Potongan Teks |
▼
SEKELUMIT KISAH PEMILU DAERAH 1957 #3: Tadjukrentjana Warta Bandung
Surat kabar Warta Bandung memiliki kecenderungan mengikuti pandangan partai-partai politik yang berprinsip serupa dengan jargonnya: Persatuan Nasional Demokratis.
Yogi Esa Sukma Nugraha
Warga biasa yang gemar menulis isu-isu sosial dan sejarah
10 Oktober 2024
BandungBergerak.id – Pada tahun 1950-an, friksi antar partai semakin tajam. Kala itu, beberapa hari usai Pemilu Daerah 1957 diselenggarakan di berbagai wilayah, gaung kecurangan timbul segera ke permukaan. Partai Masyumi di Jawa Barat melancarkan protes atas satu keganjilan yang terjadi saat pelaksanaan Pemilu Daerah 1957 itu.
Masyumi geram atas kecurangan yang dianggapnya telah dilakukan oleh seteru mereka, yakni PKI. Masyumi kemudian berinisiatif mengirimkan surat pada Walikota dan tembusannya disampaikan pula pada Penguasa Militer. Menurut laporan surat kabar Warta Bandung berjudul "Benarkah ada Ketjurangan?" yang terbit pada Kamis 15 Agustus 1957, Masyumi Jawa Barat meminta supaya Pemilihan Umum Daerah khusus daerah Kotapradja Bandung diulang kembali.
Masyumi mendasarkan protesnya pada satu keganjilan yang terpantau di daerah Tegalega. Segenap awak redaksi Warta Bandung lalu berupaya menelusuri alur masalah tersebut. Tak lama berselang, mereka memberi keterangan pada publik mengenai keberatan Masyumi Jawa Barat itu. Walhasil kenyataan faktual yang diperoleh redaksi menunjukkan bahwa peristiwa itu tak lebih akibat dari kelalaian Panitia Pemilihan Daerah, dan artinya yang dirugikan semua kontestan, bukan hanya sebagian partai.
Di hari yang sama, tadjukrentjana surat kabar Warta Bandung dengan judul "Berbahaja" mengungkapkan keberatannya atas pernyataan figur kharismatik Masyumi, yang kala itu dianggap melakukan provokasi berlebihan. Dalam harian Keng Po, tokoh yang kelak beberapa waktu setelahnya terlibat dalam PRRI/Permesta ini, dituding telah melontarkan perkataan yang membahayakan: "jika tidak ingin bandjir darah pilihlah Masjumi dan PNI."
▲
Bagian Data |
▼
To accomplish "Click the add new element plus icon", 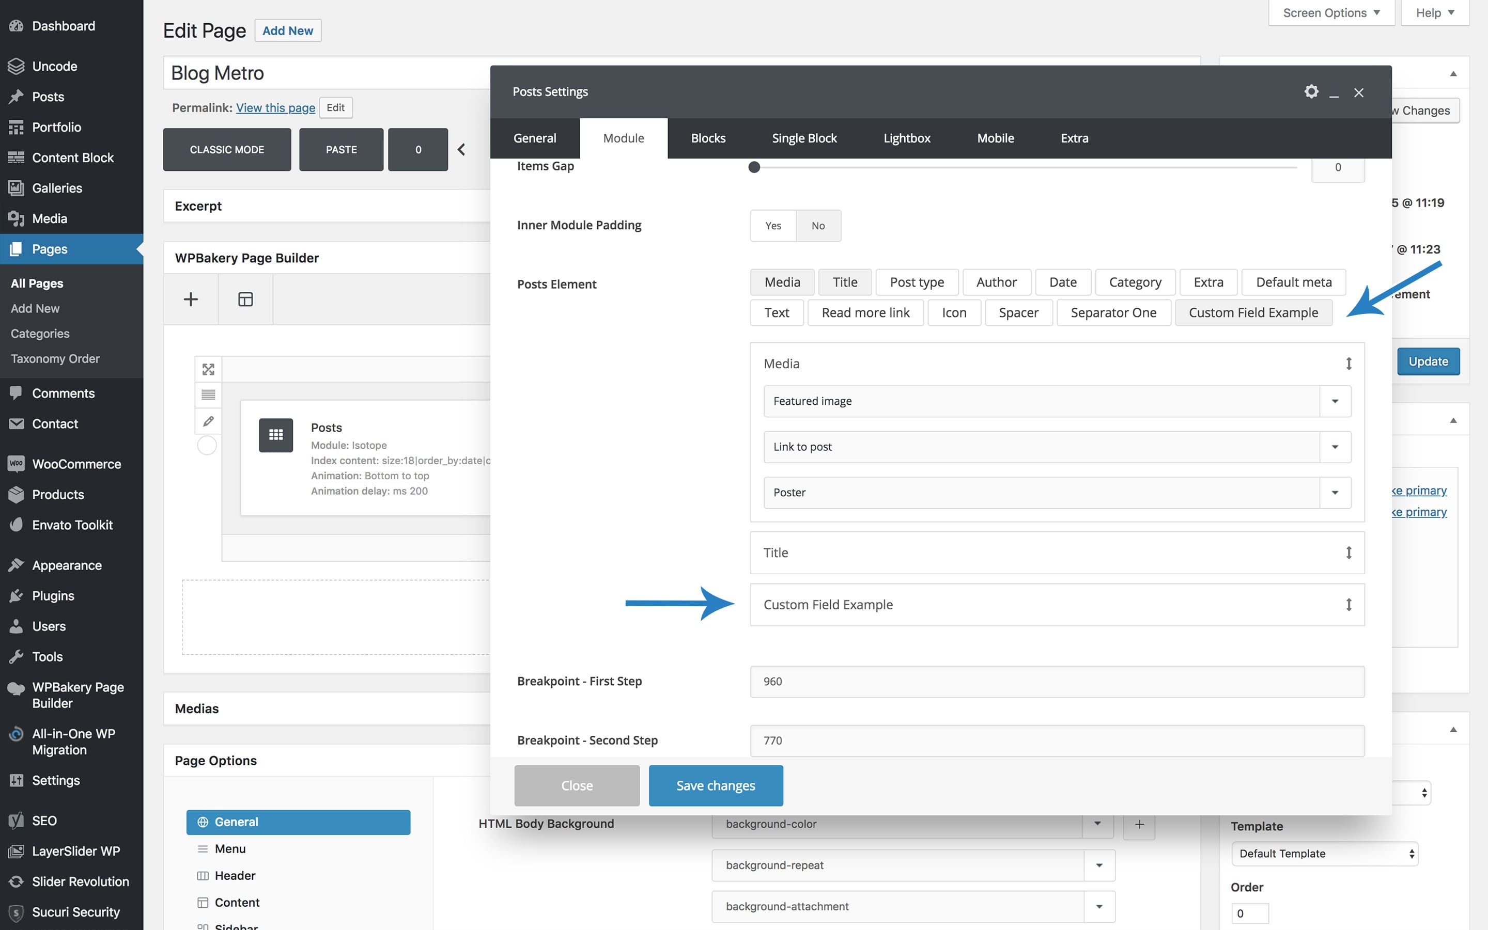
▲
Kumpulan Tugas |
**A)** Menurut potongan teks, pada hari dan tanggal berapa laporan Warta Bandung berjudul "Benarkah ada Ketjurangan?" terbit?
**B)** Sebutkan semua partai politik yang namanya muncul dalam potongan teks.
**C)** Teruskan potongan teks tentang Pemilu Daerah 1957 mulai dari kalimat sesudah kutipan terakhirnya.
Baris-baris data tidak berhubungan dengan potongan teks.

Kunci Jawaban |
**A)** Kamis, 15 Agustus 1957.

**B)** Masyumi, PKI, dan PNI.

**C)**
Menurut tadjukrentjana yang dimuat redaksi, ujaran semacam itu merupakan suatu perbuatan tidak patut. Bahkan mereka berpendapat bahwa hal tersebut mengandung persoalan serius. Pasalnya, hasil sementara pemilu di beberapa daerah saat itu sudah nyata tidak berpihak pada Masyumi.
"Kita sebagai pihak jang mentjintai adanja kedamaian dan ketenangan, mensinjalir utjapan itu sebagai suatu bahaja, sekalipun misalnja tidak dimaksudkan seperti jang ditafsirkan diatas itu. Untuk tidak mendjadi suatu bahaja jang njata, maka kita mengharap kepada umum dan jang berwadjib, supaja utjapan jang berbahaja ini tidak terulang lagi, dan agar umum tidak lepas dari kewaspadaan. Disini kita akan bertanja: apakah siaran dan utjapan seperti itu tidak bersifat pengatjauan?"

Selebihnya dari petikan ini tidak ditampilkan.